Here’s what the auto companies really need – a reduction in the regulatory burden placed on them by Congress. These burdens have placed Detroit at a competitive disadvantage because a lot of them are aimed at eliminating the sort of vehicles that Detroit has proved adept at designing and marketing.
1. Repeal the CAFE requirements. They restrict consumer choice by insisting that fuel economy take precedence over safety, and impose restrictions on design that reduce the competitive advantage of Detroit automakers. If reduction in fuel use is a necessary policy goal – and CEI would contend that it is not – there are other policy vehicles to use that would not impose direct costs on the automakers or restrict consumer choice. Moreover, by reducing the weight of vehicles, CAFE removes the single most cost-effective safety design feature there is. It would also remove the ludicrous “two fleet” rule that uniquely hampers US automakers.
2. Reduce the burden of safety legislation. There are too many safety rules on the books that are actually counter-productive, like mandated air bags.
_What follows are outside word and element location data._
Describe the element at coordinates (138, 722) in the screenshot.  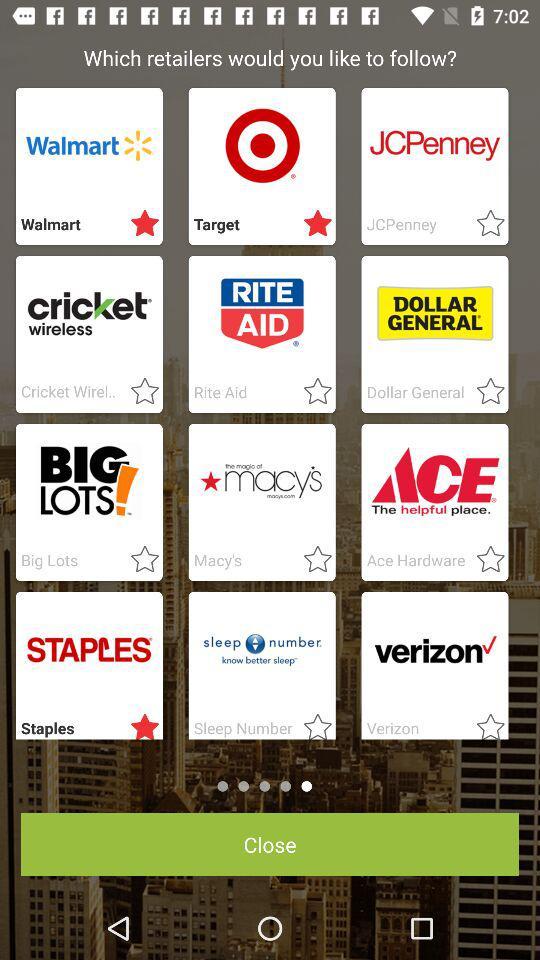
I see `faverad` at that location.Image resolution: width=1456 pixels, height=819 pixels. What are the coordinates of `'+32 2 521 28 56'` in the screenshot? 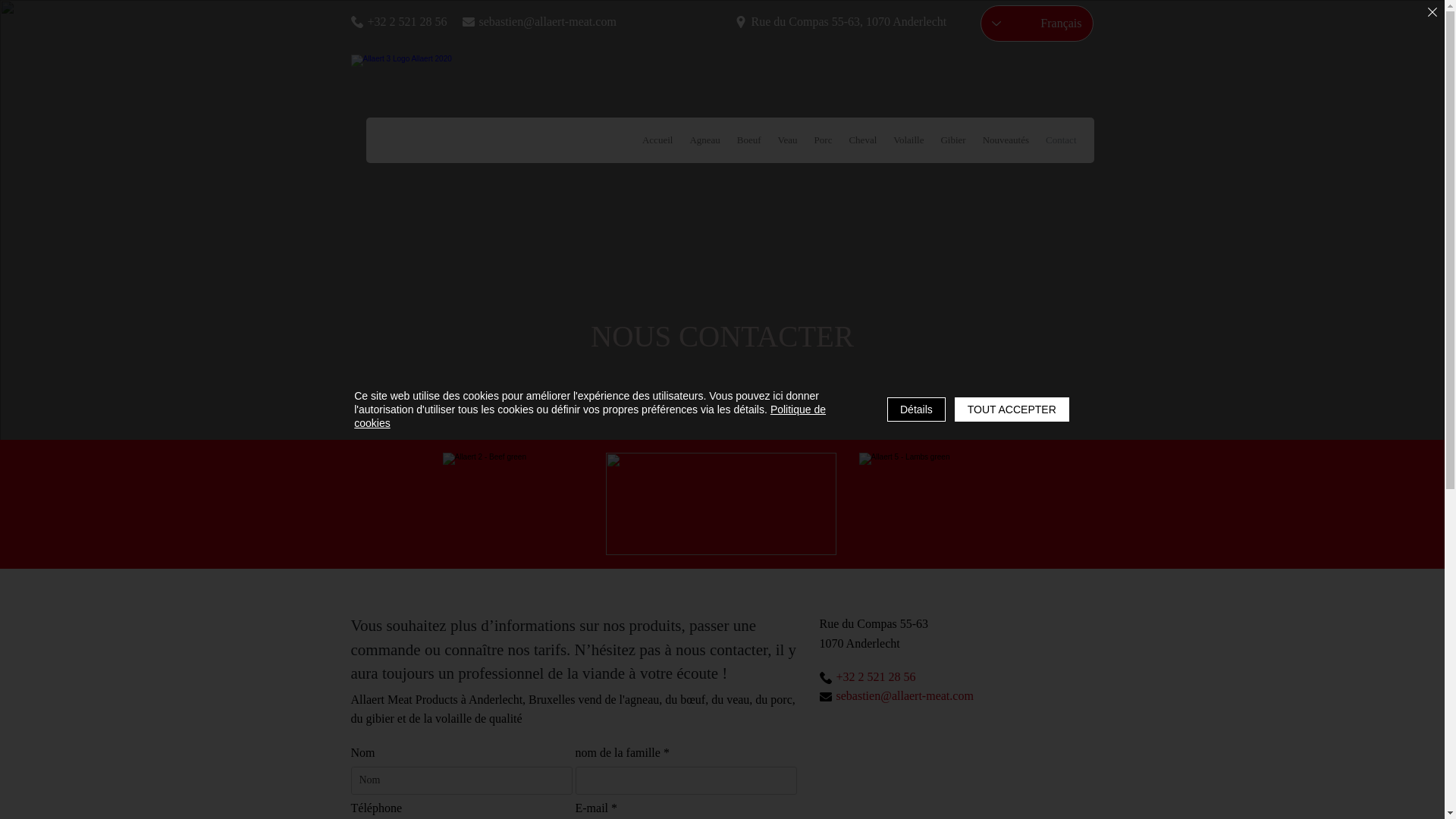 It's located at (886, 676). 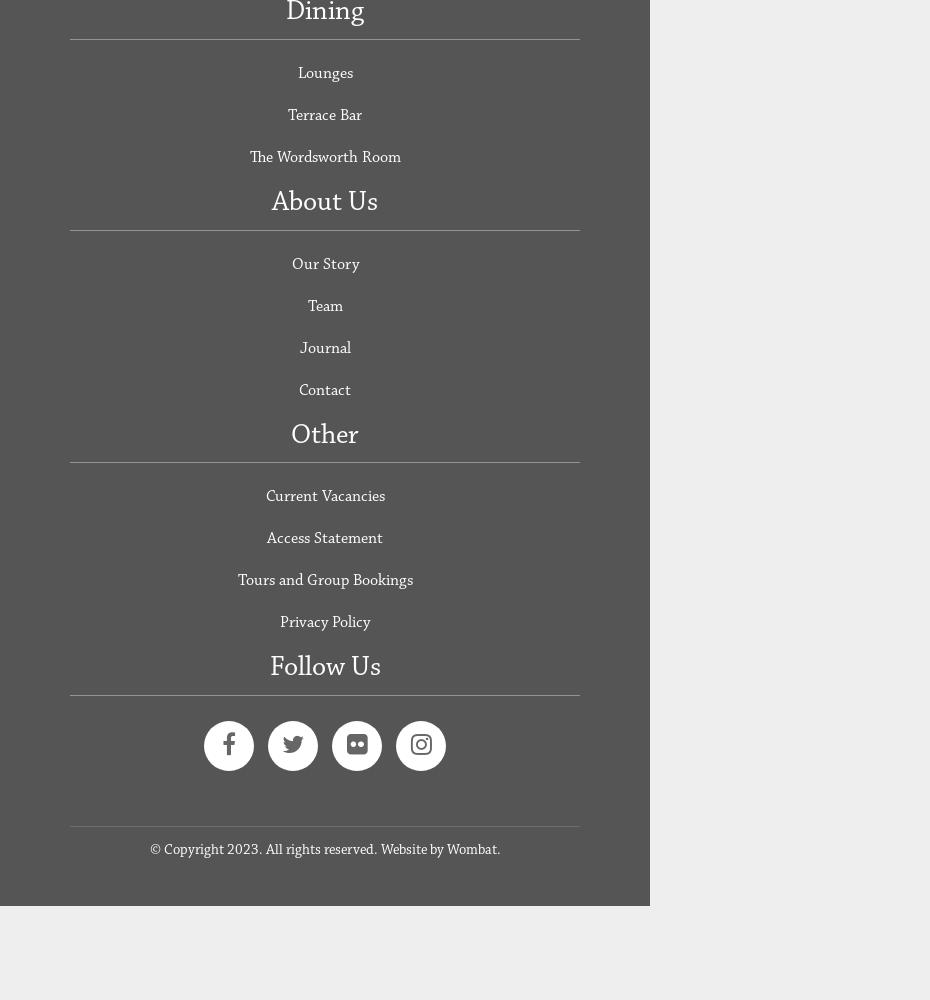 I want to click on '.', so click(x=497, y=848).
Consumers should be free to pick from a “menu of safety options,” taking their own individual circumstances and preferences into account. This should not be taken as a suggestion that automakers should be free to build cars that explode on ignition, but that there is a range of safety considerations that range from safe to extremely safe, and at present we are mandating too many “extremely safe” features while at the same time perversely reducing safety though CAFE (see point 1 above). Again, the Detroit manufacturers feel these more intensely than other manufacturers because of the sort of vehicles they have specialized in.
3. Halt the march of further design regulations. There are plenty of examples here.
4. Remove the artificial barriers to merger represented by too strict interpretations of antitrust law. This will enable GM and Chrysler to merge.
5. Allow automakers and, indeed, all firms to repatriate foreign profits without having to pay a double tax. This will provide a much needed injection of funds. No other country handicaps its manufacturers in this way.
6. Suspend particulate matter regulations emanating from California that prevent the automakers selling high-mileage diesel-powered cars that sell well in Europe and meet all European emissions requirements. This will immediately reduce fuel usage and reduce unnecessary research and design costs.
Taken together, this deregulatory bailout package would restore Detroit’s competitive advantage and obviate the need for taxpayer money. Congress has hurt Detroit with these rules. It should recognize that and remove them, rather than hurting taxpayers as well.